**Problems and tasks:**
- a) Translate this sentence from the book review into Spanish: "It's not quite like anything I've read before — and how often can you say that?"
- b) According to the book review, which novel by Karen Jennings was longlisted for the Booker in 2021?
- c) Reproduce the stretch of the book review from "Mary Costello’s Barcelona" through "force and determination.".

**Source extract:**
================

Mary Costello’s Barcelona is a story collection that is hard to sell by description — it is mostly about people trapped in unhappy relationships, whether with partners, parents or neighbours — but it proves that the best fiction comes from friction. It may be no surprise that a book which features J.M. Coetzee as a (secondary) character is one that shares that pointed plain style of his which reveals so much, because there is no fluff or floweriness to hide behind. 

Her stories are painful but beautiful because of the insights with which they’re delivered — whether a vegetarian son resenting his farmer father or a woman marvelling at her husband’s apparent sex addiction, aided by the “lustful” housewives of Dublin. It is occasionally funny too. Costello admires Kafka, Beckett, Musil — and of course Coetzee — and she writes with their force and determination.

South Africans of the year

A niche category, to be sure, but one that more than justifies its existence this season. There is perhaps a national character in some South African writing which traces a line from Nadine Gordimer through the aforementioned Coetzee to Damon Galgut. It is dry-ish, spare, clear-eyed — rare in a world of literary bloat, sentiment and overstatement.

Karen Jennings’ Crooked Seeds is even better than her 2021 Booker-longlisted An Island. Its greatest achievement is the creation of central character Deidre, a monstrously selfish middle-aged woman resistant to change (“It’s just the way I am”) living in near-future Cape Town, whose life of feeling sorry for herself and fishing cigarette butts out of the gutter is interrupted when police tell her they’ve found a body in her old family home. And so Deidre’s story goes backwards and forwards with pace and black comedy, in a book of rare grown-up complexity: the sort of novel whose artistic brilliance makes the reader feel joy even if the storyline doesn’t.

It’s not quite like anything I’ve read before — and how often can you say that?

================

**Given information:**
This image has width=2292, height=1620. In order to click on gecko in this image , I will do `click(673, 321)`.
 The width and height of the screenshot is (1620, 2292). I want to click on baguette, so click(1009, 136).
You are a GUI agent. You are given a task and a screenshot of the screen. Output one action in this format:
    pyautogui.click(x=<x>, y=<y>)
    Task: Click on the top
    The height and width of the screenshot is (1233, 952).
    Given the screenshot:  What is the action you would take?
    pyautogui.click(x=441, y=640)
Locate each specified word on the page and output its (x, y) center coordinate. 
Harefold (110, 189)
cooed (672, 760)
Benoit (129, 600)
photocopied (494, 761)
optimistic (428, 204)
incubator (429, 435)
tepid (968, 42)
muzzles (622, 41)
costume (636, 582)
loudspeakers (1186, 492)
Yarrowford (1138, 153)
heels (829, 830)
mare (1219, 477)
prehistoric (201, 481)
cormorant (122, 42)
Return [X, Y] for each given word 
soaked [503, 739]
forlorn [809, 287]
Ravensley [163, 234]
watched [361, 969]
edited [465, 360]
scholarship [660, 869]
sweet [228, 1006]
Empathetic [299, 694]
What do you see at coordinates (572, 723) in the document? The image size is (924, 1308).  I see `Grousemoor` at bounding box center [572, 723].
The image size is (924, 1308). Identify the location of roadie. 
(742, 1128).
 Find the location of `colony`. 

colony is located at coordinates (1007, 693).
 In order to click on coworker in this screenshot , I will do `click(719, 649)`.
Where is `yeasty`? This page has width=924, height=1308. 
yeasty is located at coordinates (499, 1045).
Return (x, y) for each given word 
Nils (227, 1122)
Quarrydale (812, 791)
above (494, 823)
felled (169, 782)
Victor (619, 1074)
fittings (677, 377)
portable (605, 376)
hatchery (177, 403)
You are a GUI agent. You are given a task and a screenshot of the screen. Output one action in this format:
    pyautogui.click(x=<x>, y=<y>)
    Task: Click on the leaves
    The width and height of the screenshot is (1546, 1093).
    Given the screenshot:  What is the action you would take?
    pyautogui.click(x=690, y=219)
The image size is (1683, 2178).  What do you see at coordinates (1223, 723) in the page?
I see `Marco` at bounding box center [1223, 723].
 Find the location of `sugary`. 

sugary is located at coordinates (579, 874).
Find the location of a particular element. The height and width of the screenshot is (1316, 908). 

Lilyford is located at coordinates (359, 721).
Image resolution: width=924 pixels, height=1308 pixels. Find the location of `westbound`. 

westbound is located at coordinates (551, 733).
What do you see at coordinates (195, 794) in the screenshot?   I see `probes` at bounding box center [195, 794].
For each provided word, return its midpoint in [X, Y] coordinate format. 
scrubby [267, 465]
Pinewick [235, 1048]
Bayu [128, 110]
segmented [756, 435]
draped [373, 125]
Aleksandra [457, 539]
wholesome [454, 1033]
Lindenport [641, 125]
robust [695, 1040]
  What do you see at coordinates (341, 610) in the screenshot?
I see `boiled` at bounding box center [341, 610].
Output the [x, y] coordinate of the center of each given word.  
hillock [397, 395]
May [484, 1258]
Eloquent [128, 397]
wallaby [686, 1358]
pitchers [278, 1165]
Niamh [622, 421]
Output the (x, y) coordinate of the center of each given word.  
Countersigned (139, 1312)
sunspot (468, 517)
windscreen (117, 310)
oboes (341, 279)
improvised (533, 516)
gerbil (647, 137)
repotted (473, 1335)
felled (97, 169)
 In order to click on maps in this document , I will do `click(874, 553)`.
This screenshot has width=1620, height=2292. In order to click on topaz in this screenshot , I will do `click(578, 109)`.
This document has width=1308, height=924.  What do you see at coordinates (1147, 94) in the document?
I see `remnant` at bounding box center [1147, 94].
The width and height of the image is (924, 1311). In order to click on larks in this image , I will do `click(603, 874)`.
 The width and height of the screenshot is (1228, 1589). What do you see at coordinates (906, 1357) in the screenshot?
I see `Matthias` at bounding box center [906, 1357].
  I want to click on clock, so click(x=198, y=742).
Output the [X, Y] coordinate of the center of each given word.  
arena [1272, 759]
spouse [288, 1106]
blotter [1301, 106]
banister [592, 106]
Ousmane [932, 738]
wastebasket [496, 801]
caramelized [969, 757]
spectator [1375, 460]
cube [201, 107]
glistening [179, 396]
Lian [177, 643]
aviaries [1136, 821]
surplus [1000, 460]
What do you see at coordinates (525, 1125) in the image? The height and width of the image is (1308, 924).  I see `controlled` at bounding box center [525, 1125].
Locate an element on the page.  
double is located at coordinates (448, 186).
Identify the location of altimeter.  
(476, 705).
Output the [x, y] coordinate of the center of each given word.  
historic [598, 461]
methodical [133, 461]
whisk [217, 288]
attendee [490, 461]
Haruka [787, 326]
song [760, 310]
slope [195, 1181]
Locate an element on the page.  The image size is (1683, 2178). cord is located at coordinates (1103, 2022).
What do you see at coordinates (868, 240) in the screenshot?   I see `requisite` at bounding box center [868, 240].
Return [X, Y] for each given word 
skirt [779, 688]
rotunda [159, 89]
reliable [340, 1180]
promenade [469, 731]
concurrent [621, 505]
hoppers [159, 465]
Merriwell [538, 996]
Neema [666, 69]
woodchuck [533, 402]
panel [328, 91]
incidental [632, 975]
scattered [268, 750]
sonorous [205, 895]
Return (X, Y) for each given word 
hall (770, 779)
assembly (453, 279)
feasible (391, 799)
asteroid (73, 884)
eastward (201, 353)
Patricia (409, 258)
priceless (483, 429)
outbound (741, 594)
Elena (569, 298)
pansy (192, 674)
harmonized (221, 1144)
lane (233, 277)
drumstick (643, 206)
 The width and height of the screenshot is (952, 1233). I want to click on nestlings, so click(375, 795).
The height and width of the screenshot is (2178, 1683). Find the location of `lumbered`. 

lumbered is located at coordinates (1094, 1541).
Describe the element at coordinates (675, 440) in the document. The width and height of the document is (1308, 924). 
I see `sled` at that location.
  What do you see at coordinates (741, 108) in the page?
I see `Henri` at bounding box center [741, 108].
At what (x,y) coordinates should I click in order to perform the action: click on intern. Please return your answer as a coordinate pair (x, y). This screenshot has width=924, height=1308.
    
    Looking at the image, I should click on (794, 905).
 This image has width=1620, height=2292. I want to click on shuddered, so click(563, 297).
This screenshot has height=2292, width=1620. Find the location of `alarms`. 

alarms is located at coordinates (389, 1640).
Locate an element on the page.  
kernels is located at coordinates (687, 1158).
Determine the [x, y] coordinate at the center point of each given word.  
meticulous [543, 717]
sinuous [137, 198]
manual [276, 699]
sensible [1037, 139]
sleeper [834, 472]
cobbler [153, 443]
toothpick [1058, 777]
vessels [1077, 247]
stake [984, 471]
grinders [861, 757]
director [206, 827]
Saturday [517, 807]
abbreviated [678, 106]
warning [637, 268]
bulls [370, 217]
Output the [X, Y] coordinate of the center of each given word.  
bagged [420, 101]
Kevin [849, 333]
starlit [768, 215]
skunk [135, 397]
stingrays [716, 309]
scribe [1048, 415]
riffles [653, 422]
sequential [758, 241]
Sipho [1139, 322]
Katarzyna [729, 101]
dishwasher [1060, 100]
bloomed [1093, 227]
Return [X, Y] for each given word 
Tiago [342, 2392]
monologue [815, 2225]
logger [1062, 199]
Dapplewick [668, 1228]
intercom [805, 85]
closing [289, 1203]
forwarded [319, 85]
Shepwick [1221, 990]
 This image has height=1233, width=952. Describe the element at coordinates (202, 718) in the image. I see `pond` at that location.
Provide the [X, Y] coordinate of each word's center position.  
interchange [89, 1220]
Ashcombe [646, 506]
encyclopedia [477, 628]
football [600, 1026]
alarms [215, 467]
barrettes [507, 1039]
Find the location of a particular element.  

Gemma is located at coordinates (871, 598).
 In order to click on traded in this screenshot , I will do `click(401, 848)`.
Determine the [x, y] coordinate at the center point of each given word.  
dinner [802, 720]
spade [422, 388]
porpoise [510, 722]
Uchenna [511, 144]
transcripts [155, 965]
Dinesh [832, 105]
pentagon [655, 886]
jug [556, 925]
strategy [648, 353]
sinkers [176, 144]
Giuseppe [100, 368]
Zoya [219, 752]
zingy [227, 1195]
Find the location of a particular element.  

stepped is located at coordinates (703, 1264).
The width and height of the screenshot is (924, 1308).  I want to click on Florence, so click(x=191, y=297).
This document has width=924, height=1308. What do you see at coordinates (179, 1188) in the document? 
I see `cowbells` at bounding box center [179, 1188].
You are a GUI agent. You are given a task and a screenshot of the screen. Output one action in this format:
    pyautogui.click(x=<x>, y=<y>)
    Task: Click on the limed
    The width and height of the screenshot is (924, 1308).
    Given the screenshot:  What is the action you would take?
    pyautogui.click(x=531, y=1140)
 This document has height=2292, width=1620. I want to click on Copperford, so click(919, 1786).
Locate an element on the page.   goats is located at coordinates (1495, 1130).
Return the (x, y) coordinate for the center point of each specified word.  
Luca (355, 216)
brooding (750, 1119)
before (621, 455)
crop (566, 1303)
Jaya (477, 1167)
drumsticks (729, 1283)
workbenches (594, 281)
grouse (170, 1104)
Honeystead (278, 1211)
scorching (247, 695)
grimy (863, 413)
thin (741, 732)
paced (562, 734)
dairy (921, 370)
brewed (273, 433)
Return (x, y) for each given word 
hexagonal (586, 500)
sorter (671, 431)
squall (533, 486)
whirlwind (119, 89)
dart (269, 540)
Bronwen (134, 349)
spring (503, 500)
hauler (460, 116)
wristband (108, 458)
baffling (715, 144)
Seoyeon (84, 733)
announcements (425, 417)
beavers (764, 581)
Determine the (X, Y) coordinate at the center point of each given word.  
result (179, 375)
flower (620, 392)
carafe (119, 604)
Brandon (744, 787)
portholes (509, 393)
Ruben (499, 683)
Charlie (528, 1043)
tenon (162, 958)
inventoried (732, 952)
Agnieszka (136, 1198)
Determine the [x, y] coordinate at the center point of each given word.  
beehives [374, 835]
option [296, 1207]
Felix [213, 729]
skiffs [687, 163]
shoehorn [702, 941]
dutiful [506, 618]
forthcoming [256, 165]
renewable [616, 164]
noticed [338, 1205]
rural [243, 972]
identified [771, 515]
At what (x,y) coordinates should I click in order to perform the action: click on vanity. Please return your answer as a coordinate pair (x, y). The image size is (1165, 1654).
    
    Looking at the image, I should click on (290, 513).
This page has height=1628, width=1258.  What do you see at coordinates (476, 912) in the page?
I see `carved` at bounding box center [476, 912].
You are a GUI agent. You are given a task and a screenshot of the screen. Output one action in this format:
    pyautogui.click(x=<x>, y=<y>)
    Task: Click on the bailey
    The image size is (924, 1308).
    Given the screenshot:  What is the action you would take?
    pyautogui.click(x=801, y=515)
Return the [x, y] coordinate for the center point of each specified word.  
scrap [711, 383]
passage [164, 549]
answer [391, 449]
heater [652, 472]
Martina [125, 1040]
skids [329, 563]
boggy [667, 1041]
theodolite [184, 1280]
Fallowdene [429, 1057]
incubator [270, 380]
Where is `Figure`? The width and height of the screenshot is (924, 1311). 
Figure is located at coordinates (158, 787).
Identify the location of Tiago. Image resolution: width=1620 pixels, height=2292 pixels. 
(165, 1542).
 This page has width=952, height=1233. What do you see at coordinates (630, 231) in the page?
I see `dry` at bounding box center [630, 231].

================

**Activity answers:**
- a) No se parece del todo a nada que haya leído antes — ¿y cuántas veces puede uno decir eso?

- b) An Island.

- c)
Mary Costello’s Barcelona is a story collection that is hard to sell by description — it is mostly about people trapped in unhappy relationships, whether with partners, parents or neighbours — but it proves that the best fiction comes from friction. It may be no surprise that a book which features J.M. Coetzee as a (secondary) character is one that shares that pointed plain style of his which reveals so much, because there is no fluff or floweriness to hide behind. 

Her stories are painful but beautiful because of the insights with which they’re delivered — whether a vegetarian son resenting his farmer father or a woman marvelling at her husband’s apparent sex addiction, aided by the “lustful” housewives of Dublin. It is occasionally funny too. Costello admires Kafka, Beckett, Musil — and of course Coetzee — and she writes with their force and determination.